Agradezco profundamente a mi inolvidable Gérontas Iakovos, quien constantemente intercede y nos ayuda desde donde está, y a san David por sus tantas bendiciones para nuestra familia.

Es una gran bendición que tenemos la cuerda de oración (komposkini) del Gérontas Iakovos en nuestra casa y despide fuerte fragancia! ¡Que tengamos su bendición!


4.3. Aparición del Gérontas

Testimonio del sr.
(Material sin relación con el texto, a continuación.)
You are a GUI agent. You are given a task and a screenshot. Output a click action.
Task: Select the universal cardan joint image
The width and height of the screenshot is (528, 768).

Tsakardanos Georgiou: «En un libro sobre la vida del bienaventurado Gérontas, publicado después de su dormición, dos puntos me impresionaron especialmente.

Primero, que una vez le pidió a san David que se le apareciera no tal como es, sino en la forma de un monje conocido, como sucedió. San David se le apareció en la forma de un monje del Monasterio. Me pregunté cómo era posible que un santo se te aparezca en una forma que te resulte familiar; y segundo, cuando, cumpliendo la orden de su padre, antes de convertirse en monje, fue a regar su campo el día que tenían derecho a regar, y se vio obligado a detener el riego del campo del vecino, el cual había instalado ilegalmente. En cuanto el vecino se dio cuenta, comenzó a insultarle y él a cada insulto respondía : "Gracias, George".

Estos dos puntos, en cierto modo, se relacionan con mi siguiente experiencia:

Varios testimonios de personas informaron que el Gérontas se apareció a la gente después de su dormición. Yo, al escuchar todos estos testimonios, con la valentía de nuestro conocimiento, le pedí que se apareciera también a mí y creí que lo haría realidad. El 30 de diciembre de 1992, tenía planeado viajar a Agrinio, de donde procedo. En Omonia, subiendo las escaleras, me encontré con una mendiga anciana, pero como tenía prisa por coger el autobús de KTEL (terminales de autobús) a Kifissos, que salía a las 16:00, la evité, algo de lo que luego me arrepentí. Al llegar a KTEL, buscaba a un mendigo para darle la moneda de 100 dracmas que no le di a la mendiga, pero no vi a nadie. Y aunque la salida estaba programada para las 4, el autobús aún no había llegado de Agrinio; había retraso.

A las 4:25, de repente, a unos 300 metros de donde estaba, vi a un mendigo extendiendo la mano entre un grupo de cuatro personas que seguían charlando, como si nada hubiera pasado. Esto me impresionó y me pregunté si no lo habrían visto. Entonces, vi al mendigo venir hacia mí, pasando de largo a todos los demás. Al observarle, me recordó mucho al esposo de mi difunta hermana, pero también tenía el andar ligero del bienaventurado Gérontas. Se me acercó de lado y me extendió la mano. Entonces vi algo que me impresionó. Las monedas que sostenía estaban ordenadas en línea recta y por valor. Eran de 20, 10 y 5 dracmas. Cuando le di la moneda de 100 dracmas, permaneció a mi lado y tardó en irse. Discretamente me volví hacia él para ver por qué tardaba. Entonces noté que había tomado la forma del bienaventurado Gérontas. Parecía estar examinando la moneda que yo le di , se volvió, me miró y me dijo: «Gracias, George».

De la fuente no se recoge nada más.